22 setembro, 2004
As Moiras
xiste coisa mais cruel não lembrar do nome das pessoas quando nos são apresentadas pela primeira vez? Nem na segunda? Por isso não sei de onde me martela tanto na cabeça o nome de uma mulher chamada de Moira. Poderia ter me confundido com alguma personagem do fado "A Mouraria", cantado pela Amália Rodrigues o qual eu gostava muito. Havia outro fado também meu predileto que só lembro parte da letra, "...de quem eu gosto, só às paredes confesso... Lá,lá,lá..". Tá bom.

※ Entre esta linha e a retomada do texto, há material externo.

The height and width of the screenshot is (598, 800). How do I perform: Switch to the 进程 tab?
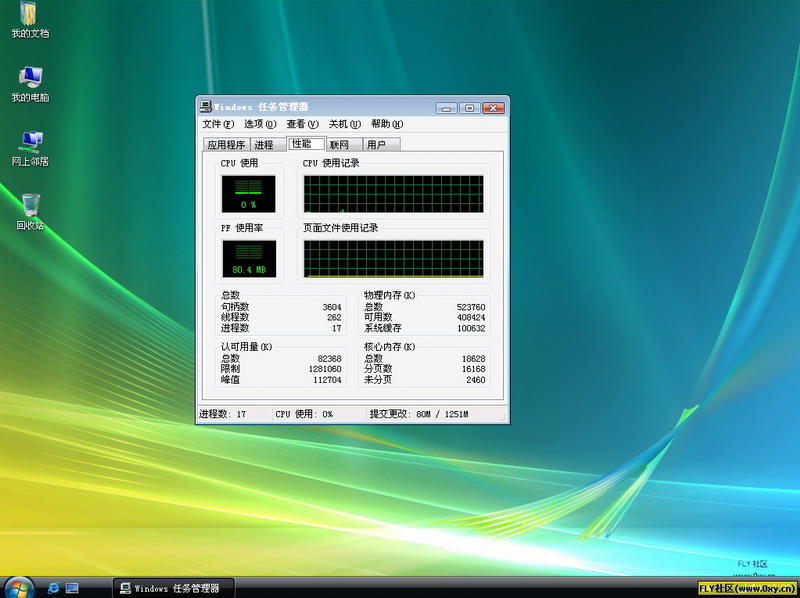tap(264, 145)
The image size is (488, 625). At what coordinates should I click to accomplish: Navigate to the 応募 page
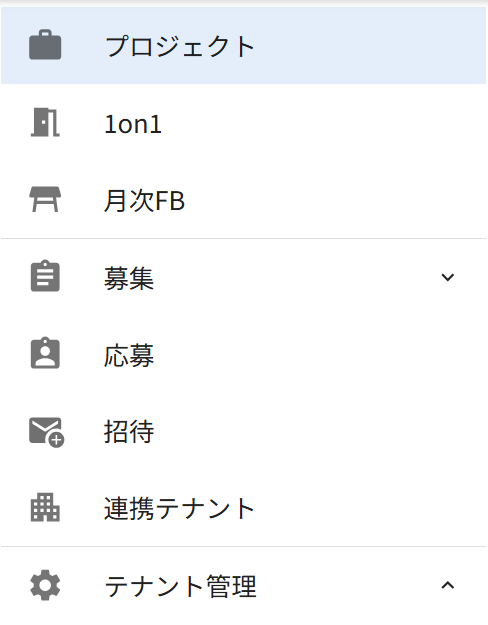129,355
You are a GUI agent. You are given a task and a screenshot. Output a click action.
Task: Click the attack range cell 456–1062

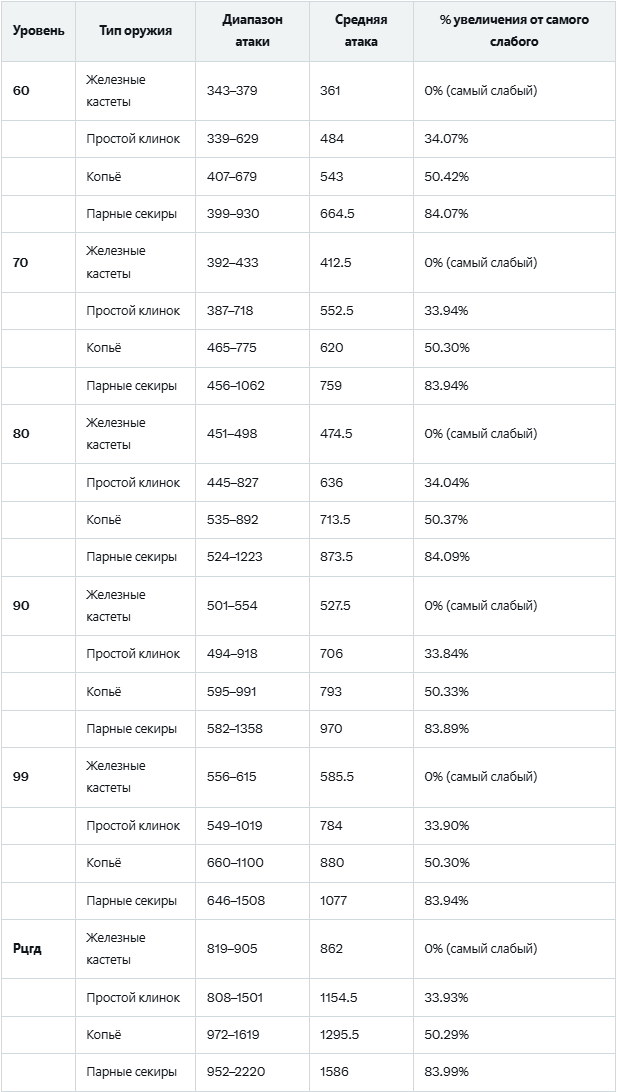(235, 386)
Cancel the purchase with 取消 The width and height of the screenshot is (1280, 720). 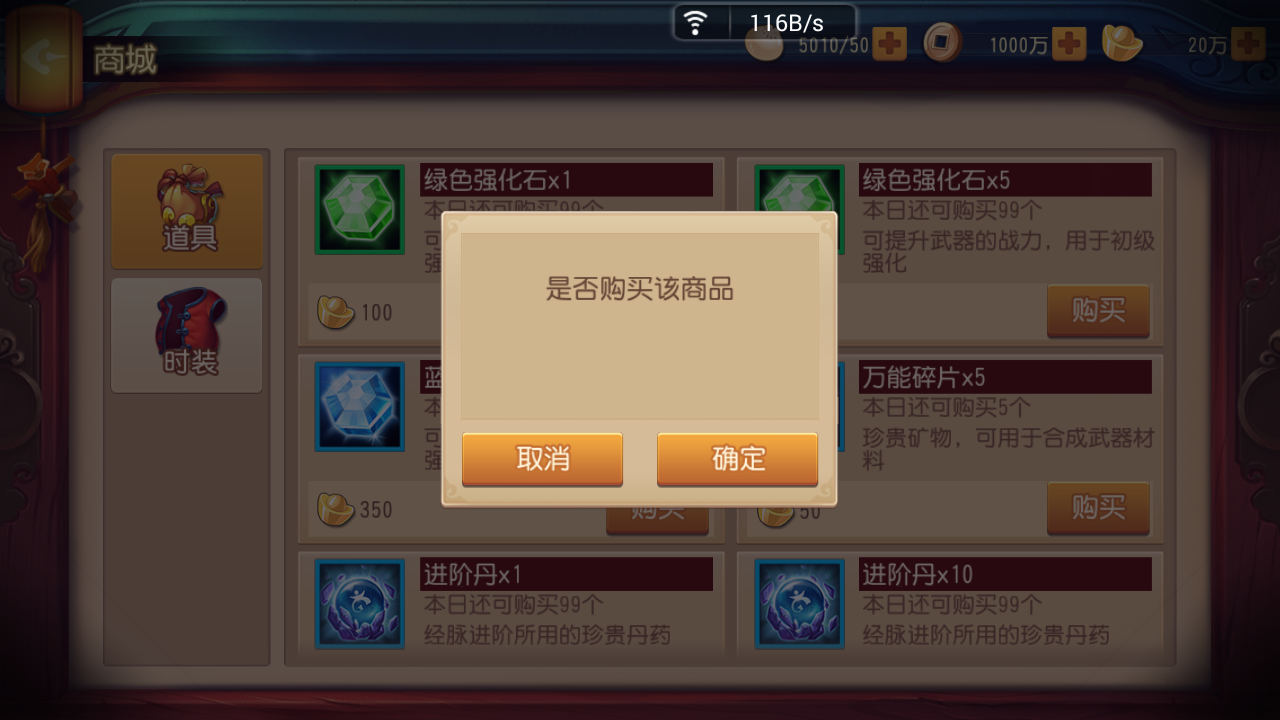(542, 459)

Mas continuando, daí pesquisei um pouco e logo despertou de novo minha curiosidade literária sobre a antiga Grécia. Cheguei ao fim da leitura de "Édipo Rei" aquele, da relação incestuosa com a mãe. Dirá alguém que isso é cultura inútil. Pode até ser para quem não usa de figurações. Agora, fui direto investigar quem realmente era essa Moira. Descobri que eram três ao todo, filhas de Zeus e de Têmis, teciam o destino dos homens em seus úteros onipotentes denominando esta sorte de Princípio, Meio e Fim. Também eram matadoras de gigantes. Uau! Tenho uma leve lembrança quando ainda na puberdade brincava com uma prima minha e assim ela me chamava: "Venha Beau, ando grávida de uma idéia. Venha curtir comigo minha gestação na cama. Venha que vou tecer o seu destino". E por aí afora. Ela me fazia de gigante e assim, por váras vezes me abatia. Isso mesmo! Enquanto escrevia essas linhas, lembrei que seu apelidado era Moira. A única coisa que pedia em troca era meu mel em sacrifício. Estranho, não? Mas foi bom. Desde o princípio, o meio e o fim.
Você me provocou ao extremo com este post... nem te conto o quanto, nem te conto como nem te conto onde.